◆ Entries shown ◆

-- Opening Marker --

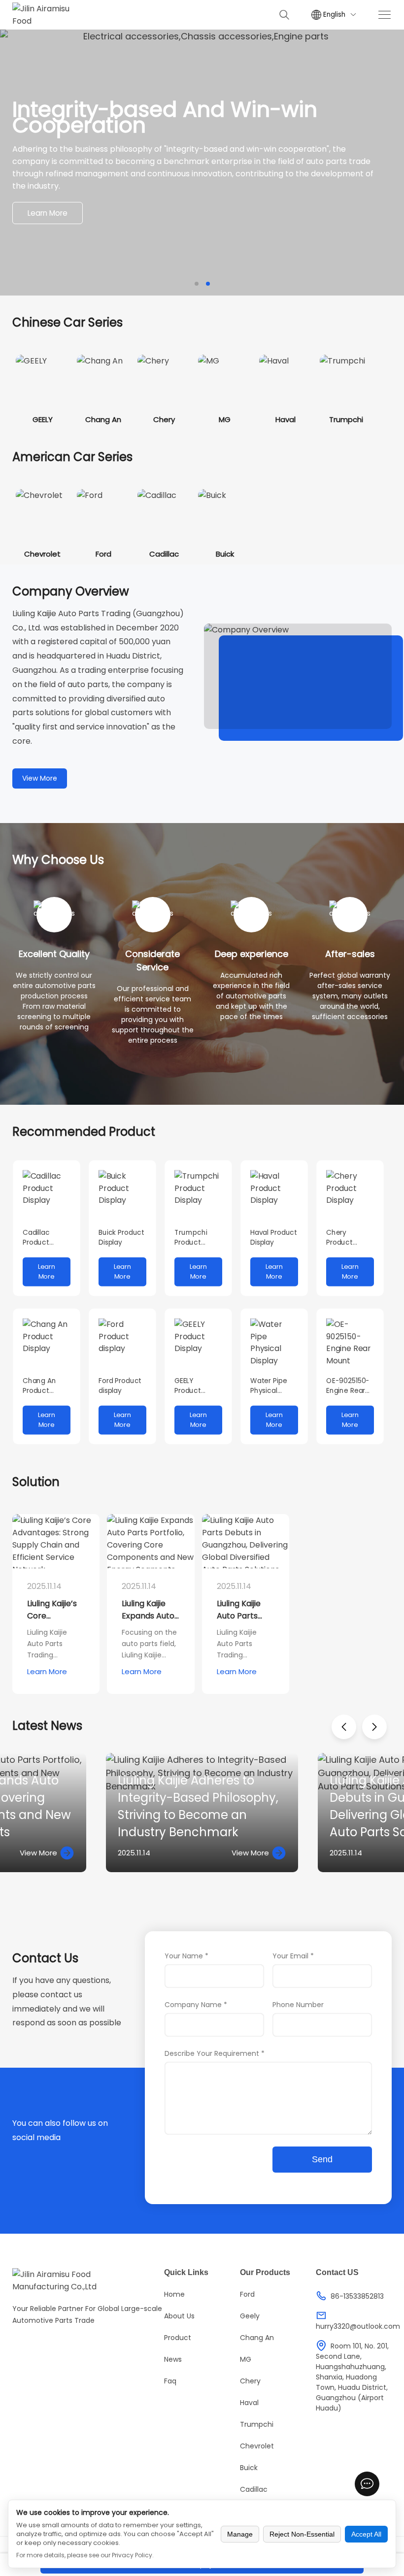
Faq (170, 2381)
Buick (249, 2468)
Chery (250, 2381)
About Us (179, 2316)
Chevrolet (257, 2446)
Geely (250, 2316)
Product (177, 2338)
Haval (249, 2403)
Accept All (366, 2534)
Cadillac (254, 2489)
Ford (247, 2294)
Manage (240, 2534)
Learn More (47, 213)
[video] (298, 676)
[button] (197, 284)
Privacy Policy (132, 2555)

-- Closing Marker --
-- Opening Marker --

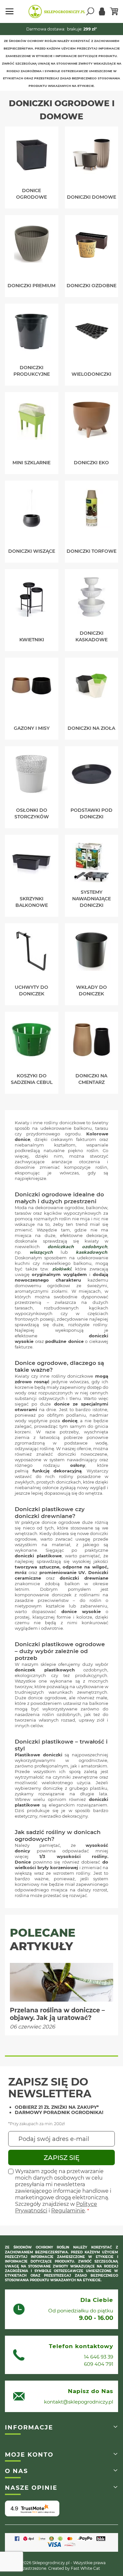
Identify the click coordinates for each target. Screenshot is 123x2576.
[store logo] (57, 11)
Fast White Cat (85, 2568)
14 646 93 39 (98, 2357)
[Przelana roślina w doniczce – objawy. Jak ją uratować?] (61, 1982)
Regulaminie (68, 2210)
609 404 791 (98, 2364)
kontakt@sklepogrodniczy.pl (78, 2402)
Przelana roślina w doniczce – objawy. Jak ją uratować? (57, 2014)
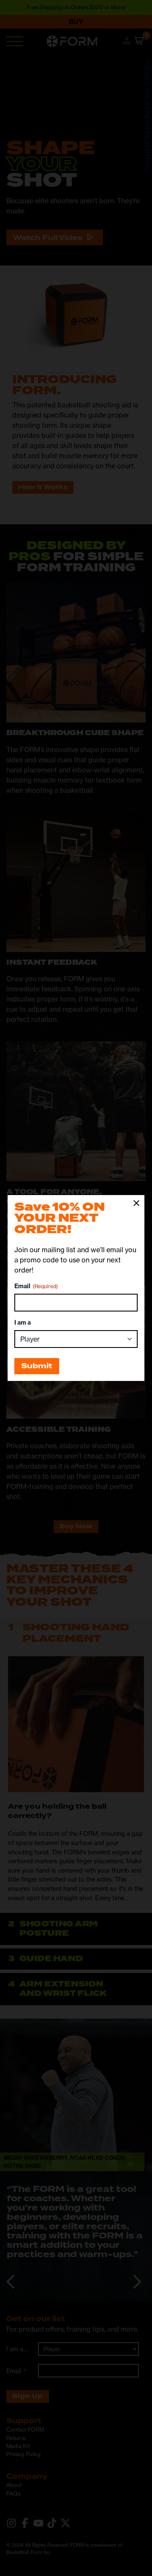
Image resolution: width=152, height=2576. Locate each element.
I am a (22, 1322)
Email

-- Closing Marker --

Write the number of lines above that contain the string "doniczce", and nothing besides.

2